As increasing tensions between international humanitarian aid organizations and their fearful beneficiaries continue to boil today, militant groups, such as the Taliban continue to control the distribution of polio vaccines. Since bin Laden’s death, cases of polio have risen, spreading to war-torn countries and areas where it was eradicated. The U.S. Engagement in Global Health Policy states that polio cases have dropped over 99% worldwide; however, Nigeria, Pakistan, and Afghanistan remain endemic. In Pakistan, there are still “300,000 children that live in areas that are too dangerous for vaccinators.” Immunizers, volunteers, and women have been subject to militant attack by gunfire. The Pakistani government declared polio a national emergency, an effort costing one billion dollars every year. My question to you is, is the one billion dollars worth it if it means aid workers may die? Was there another way to kill bin Laden without tarring the image of good-hearted global health workers?

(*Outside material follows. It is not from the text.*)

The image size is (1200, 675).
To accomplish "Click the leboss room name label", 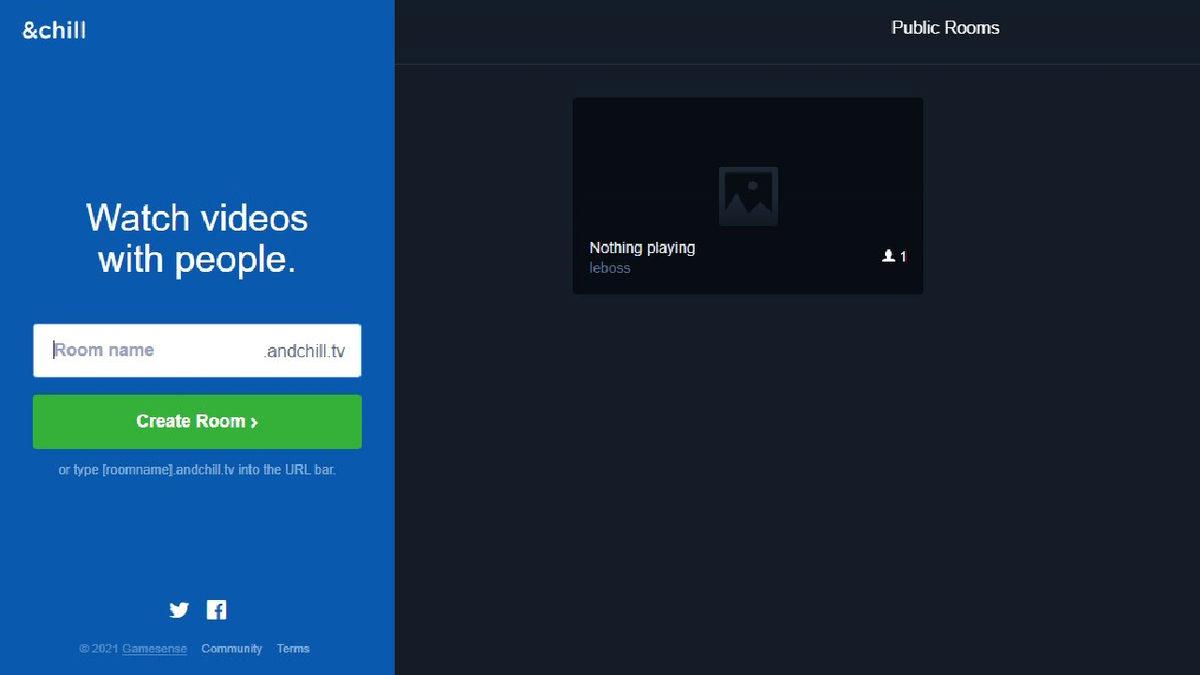I will (x=610, y=268).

Now, the Taliban has a new leader, Mullah Fazlullah who condemns polio vaccinations. Recently, the U.S. killed Hakimullah Mehsud, the previous Taliban leader who was said to begin peace talks. Was killing Mehsud, only to have Fazlullah replace him worth it? Should global health organizations continue to spend millions and billions of dollars on polio vaccination efforts when it is known that the leader of the Taliban condemns it?

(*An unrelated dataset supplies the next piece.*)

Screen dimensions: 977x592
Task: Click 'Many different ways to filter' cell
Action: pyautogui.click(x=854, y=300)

As global citizens, we are responsible for advancing global health priorities, to improve and save more lives- not to spread false information and to delay trust. Perhaps there could have been another way, if only we thought about the repercussions? Regardless of the political situation, children need to get shots. From a foreign policy and global health perspective, how do we convince the Pakistani people and militant groups who so strongly oppose vaccinations to see our side? How do we ensure foreign policy and national security goals don’t undermine global health objectives? How do we convince foreign countries to accept our help so that we no longer give, shots for shots?
- Syria: From Fermenting Uprising to Delivering Polio (english.pravda.ru)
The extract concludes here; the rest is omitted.